#### What you should do:
Go through the material below and copy each line exactly.

#### Records for processing:

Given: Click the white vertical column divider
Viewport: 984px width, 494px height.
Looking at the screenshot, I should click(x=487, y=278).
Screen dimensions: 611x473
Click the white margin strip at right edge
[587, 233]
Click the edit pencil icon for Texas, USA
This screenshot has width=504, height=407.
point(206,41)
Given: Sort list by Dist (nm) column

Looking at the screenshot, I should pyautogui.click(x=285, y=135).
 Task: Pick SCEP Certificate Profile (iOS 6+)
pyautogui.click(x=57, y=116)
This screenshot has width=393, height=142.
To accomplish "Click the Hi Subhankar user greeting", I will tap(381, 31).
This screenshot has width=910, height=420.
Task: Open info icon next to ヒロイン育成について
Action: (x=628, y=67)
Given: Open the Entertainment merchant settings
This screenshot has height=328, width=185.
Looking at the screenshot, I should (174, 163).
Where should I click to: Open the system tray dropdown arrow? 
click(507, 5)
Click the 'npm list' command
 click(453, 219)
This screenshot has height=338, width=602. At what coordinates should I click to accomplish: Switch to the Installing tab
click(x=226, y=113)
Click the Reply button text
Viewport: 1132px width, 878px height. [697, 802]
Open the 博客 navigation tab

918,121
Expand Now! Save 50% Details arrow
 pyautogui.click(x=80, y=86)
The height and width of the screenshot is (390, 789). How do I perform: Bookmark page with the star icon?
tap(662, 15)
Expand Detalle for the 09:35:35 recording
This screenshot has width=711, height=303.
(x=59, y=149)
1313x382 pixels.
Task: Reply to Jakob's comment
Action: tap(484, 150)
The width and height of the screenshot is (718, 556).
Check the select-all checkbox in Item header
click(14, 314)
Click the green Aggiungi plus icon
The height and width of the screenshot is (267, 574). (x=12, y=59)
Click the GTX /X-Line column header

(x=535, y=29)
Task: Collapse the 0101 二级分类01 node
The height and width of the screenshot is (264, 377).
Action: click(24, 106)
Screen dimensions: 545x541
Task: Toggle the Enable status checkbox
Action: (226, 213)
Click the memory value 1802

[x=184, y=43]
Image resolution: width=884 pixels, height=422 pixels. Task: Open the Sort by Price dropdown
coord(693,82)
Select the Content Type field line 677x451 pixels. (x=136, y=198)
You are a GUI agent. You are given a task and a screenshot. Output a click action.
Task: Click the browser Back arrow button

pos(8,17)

#### Task output:
Given: Click the white vertical column divider
Viewport: 984px width, 494px height.
Looking at the screenshot, I should click(x=487, y=278).
Screen dimensions: 611x473
Click the white margin strip at right edge
[587, 233]
Click the edit pencil icon for Texas, USA
This screenshot has width=504, height=407.
point(206,41)
Given: Sort list by Dist (nm) column

Looking at the screenshot, I should pyautogui.click(x=285, y=135).
 Task: Pick SCEP Certificate Profile (iOS 6+)
pyautogui.click(x=57, y=116)
This screenshot has width=393, height=142.
To accomplish "Click the Hi Subhankar user greeting", I will tap(381, 31).
This screenshot has width=910, height=420.
Task: Open info icon next to ヒロイン育成について
Action: (x=628, y=67)
Given: Open the Entertainment merchant settings
This screenshot has height=328, width=185.
Looking at the screenshot, I should (174, 163).
Where should I click to: Open the system tray dropdown arrow? 
click(507, 5)
Click the 'npm list' command
 click(453, 219)
This screenshot has height=338, width=602. At what coordinates should I click to accomplish: Switch to the Installing tab
click(x=226, y=113)
Click the Reply button text
Viewport: 1132px width, 878px height. [697, 802]
Open the 博客 navigation tab

918,121
Expand Now! Save 50% Details arrow
 pyautogui.click(x=80, y=86)
The height and width of the screenshot is (390, 789). How do I perform: Bookmark page with the star icon?
tap(662, 15)
Expand Detalle for the 09:35:35 recording
This screenshot has width=711, height=303.
(x=59, y=149)
1313x382 pixels.
Task: Reply to Jakob's comment
Action: tap(484, 150)
The width and height of the screenshot is (718, 556).
Check the select-all checkbox in Item header
click(14, 314)
Click the green Aggiungi plus icon
The height and width of the screenshot is (267, 574). (x=12, y=59)
Click the GTX /X-Line column header

(x=535, y=29)
Task: Collapse the 0101 二级分类01 node
The height and width of the screenshot is (264, 377).
Action: click(24, 106)
Screen dimensions: 545x541
Task: Toggle the Enable status checkbox
Action: (226, 213)
Click the memory value 1802

[x=184, y=43]
Image resolution: width=884 pixels, height=422 pixels. Task: Open the Sort by Price dropdown
coord(693,82)
Select the Content Type field line 677x451 pixels. (x=136, y=198)
You are a GUI agent. You are given a task and a screenshot. Output a click action.
Task: Click the browser Back arrow button

pos(8,17)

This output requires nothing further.